◆ **WHAT TO PRODUCE**
Please copy out the lines of these entries verbatim, from the line that contains "coordinates (300, 96)." through the line that contains "at (456, 59).", both included.

*** Opening of RECORD SET ***

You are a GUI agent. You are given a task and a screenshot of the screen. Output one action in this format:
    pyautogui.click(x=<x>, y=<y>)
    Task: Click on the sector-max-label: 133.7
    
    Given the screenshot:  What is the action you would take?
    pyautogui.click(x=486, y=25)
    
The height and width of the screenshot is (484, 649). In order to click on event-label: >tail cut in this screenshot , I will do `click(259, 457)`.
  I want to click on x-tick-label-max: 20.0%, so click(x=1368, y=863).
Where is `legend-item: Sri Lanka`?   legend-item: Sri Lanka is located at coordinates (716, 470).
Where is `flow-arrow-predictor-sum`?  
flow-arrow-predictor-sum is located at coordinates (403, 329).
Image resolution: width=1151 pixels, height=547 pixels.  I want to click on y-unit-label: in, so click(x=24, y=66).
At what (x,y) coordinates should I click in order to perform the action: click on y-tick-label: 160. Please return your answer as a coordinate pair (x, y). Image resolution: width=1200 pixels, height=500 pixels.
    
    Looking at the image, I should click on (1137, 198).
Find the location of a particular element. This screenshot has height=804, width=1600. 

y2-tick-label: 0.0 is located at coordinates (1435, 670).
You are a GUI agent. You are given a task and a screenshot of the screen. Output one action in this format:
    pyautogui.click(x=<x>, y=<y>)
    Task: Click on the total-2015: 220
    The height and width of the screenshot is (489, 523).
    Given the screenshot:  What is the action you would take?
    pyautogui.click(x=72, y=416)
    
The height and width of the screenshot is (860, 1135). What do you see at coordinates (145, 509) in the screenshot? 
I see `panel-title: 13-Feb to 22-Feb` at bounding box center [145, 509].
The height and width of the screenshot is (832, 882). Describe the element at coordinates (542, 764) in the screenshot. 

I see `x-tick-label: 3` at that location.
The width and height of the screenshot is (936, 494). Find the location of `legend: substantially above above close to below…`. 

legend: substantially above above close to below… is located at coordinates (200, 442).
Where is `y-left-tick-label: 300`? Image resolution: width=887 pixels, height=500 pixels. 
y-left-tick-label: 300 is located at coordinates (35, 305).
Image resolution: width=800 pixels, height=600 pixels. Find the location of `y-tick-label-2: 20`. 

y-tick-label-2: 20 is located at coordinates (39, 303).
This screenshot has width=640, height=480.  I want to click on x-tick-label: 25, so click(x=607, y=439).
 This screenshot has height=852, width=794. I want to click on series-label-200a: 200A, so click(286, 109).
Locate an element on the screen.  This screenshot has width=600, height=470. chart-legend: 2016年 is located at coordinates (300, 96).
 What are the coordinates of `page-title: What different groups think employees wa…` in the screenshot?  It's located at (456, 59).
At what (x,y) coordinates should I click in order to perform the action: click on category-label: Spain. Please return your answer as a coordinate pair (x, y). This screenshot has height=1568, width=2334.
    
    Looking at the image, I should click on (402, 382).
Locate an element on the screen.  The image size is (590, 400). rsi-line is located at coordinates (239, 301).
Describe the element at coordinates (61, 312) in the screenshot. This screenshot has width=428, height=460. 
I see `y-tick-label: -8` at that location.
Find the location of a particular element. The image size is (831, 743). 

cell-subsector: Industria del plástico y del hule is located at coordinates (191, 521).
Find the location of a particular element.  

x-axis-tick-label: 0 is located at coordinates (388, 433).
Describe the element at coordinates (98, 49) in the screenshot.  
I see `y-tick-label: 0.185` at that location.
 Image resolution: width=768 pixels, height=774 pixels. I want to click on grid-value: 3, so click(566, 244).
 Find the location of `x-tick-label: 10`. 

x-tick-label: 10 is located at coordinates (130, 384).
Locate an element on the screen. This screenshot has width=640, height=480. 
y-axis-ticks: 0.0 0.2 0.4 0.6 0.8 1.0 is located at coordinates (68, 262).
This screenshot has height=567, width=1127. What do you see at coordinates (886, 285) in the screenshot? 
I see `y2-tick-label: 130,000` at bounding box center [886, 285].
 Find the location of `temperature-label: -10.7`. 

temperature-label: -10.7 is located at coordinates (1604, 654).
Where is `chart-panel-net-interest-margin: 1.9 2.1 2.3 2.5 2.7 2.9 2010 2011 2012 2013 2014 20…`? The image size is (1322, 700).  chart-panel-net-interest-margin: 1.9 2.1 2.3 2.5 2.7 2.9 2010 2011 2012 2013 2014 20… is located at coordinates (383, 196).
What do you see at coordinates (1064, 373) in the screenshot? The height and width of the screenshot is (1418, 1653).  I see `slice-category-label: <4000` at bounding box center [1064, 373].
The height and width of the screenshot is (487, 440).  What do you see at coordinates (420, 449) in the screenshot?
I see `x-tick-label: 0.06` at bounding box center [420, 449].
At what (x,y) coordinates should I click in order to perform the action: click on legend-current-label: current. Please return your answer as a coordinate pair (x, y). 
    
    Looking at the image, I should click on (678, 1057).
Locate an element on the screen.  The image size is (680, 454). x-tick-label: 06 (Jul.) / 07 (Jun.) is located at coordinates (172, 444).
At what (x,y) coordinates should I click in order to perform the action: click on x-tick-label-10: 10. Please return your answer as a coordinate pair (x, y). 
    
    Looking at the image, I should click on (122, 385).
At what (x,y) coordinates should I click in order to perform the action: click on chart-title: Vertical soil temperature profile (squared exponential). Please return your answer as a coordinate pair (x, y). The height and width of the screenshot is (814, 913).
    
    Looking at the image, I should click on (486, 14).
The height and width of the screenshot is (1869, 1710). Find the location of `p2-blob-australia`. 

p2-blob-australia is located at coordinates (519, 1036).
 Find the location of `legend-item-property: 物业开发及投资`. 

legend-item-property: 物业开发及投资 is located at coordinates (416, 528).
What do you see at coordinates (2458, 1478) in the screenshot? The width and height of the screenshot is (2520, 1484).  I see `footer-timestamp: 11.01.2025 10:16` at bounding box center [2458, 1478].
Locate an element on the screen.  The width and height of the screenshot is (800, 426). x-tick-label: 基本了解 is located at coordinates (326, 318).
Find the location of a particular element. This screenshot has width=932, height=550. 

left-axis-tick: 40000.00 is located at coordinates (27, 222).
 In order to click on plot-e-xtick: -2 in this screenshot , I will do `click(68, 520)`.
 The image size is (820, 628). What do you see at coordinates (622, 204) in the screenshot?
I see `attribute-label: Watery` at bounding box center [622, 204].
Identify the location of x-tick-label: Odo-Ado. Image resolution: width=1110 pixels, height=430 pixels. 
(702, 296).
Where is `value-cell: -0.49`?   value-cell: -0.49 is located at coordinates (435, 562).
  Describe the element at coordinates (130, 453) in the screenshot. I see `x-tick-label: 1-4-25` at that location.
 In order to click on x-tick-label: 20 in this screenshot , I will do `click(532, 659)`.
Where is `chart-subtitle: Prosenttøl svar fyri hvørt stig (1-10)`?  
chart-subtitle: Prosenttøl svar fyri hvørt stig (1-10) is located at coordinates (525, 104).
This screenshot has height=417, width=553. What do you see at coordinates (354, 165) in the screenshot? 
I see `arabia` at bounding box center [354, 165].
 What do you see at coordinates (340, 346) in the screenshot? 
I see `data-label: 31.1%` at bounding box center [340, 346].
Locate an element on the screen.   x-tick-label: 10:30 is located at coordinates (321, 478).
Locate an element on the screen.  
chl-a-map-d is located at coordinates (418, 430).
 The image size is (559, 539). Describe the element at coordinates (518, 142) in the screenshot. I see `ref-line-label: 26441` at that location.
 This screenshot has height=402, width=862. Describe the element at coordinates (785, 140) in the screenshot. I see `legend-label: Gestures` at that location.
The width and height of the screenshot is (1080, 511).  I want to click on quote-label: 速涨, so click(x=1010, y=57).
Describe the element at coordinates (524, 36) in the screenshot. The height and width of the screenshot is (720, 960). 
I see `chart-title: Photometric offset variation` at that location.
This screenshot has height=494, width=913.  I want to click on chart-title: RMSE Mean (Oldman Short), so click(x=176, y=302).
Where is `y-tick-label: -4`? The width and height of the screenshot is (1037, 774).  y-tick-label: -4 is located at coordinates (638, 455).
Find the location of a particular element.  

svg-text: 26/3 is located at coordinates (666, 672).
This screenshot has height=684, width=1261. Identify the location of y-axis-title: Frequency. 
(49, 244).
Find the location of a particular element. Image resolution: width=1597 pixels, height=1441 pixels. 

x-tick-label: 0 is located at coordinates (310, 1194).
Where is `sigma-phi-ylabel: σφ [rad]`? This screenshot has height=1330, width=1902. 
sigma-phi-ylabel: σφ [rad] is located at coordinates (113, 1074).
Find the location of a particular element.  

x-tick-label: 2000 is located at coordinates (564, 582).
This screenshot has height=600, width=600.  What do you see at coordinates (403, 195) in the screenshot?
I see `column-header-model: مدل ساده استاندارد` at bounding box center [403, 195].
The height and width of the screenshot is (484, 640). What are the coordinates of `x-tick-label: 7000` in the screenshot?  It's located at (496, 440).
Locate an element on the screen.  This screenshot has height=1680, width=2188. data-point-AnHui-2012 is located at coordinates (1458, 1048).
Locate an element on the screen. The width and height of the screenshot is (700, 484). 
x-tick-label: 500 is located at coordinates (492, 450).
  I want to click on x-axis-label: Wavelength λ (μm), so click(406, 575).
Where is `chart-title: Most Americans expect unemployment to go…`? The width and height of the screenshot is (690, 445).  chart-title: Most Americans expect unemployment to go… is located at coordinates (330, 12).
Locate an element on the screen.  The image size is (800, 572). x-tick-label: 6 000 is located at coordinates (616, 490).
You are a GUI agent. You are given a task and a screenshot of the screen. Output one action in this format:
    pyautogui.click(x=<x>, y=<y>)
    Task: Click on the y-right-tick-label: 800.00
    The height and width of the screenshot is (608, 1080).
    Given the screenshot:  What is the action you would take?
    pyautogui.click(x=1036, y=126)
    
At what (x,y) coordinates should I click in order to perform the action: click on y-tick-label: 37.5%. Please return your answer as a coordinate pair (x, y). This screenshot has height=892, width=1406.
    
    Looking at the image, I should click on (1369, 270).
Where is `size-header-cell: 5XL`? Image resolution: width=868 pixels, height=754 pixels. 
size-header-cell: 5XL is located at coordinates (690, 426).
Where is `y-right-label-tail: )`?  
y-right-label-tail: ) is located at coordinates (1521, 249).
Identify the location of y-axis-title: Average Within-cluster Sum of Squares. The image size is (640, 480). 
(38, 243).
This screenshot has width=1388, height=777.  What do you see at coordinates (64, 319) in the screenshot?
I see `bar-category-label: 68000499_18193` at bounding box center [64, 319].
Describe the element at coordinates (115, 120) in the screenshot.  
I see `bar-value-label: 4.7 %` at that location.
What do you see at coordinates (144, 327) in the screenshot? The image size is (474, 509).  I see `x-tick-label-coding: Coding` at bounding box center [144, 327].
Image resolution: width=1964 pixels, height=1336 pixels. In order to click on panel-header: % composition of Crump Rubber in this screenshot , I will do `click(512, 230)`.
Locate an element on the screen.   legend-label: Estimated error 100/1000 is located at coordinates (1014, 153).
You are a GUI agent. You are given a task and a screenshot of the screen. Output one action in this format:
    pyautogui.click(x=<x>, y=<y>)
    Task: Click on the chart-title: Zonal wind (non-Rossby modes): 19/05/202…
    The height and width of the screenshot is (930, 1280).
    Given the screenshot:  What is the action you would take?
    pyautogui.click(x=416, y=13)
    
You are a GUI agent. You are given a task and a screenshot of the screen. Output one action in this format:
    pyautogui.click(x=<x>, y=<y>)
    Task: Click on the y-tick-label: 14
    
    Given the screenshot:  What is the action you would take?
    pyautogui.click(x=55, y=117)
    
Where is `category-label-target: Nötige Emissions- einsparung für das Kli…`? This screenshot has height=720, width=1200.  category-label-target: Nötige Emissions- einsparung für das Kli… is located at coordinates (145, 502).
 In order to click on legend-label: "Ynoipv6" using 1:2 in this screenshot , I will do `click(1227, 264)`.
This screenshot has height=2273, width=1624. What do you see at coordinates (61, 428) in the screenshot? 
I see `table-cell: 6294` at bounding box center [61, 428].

*** Close of RECORD SET ***

◆ **SOLUTION TO THIS EXERCISE**
Locate an element on the screen.  This screenshot has width=600, height=470. chart-legend: 2016年 is located at coordinates (300, 96).
 What are the coordinates of `page-title: What different groups think employees wa…` in the screenshot?  It's located at (456, 59).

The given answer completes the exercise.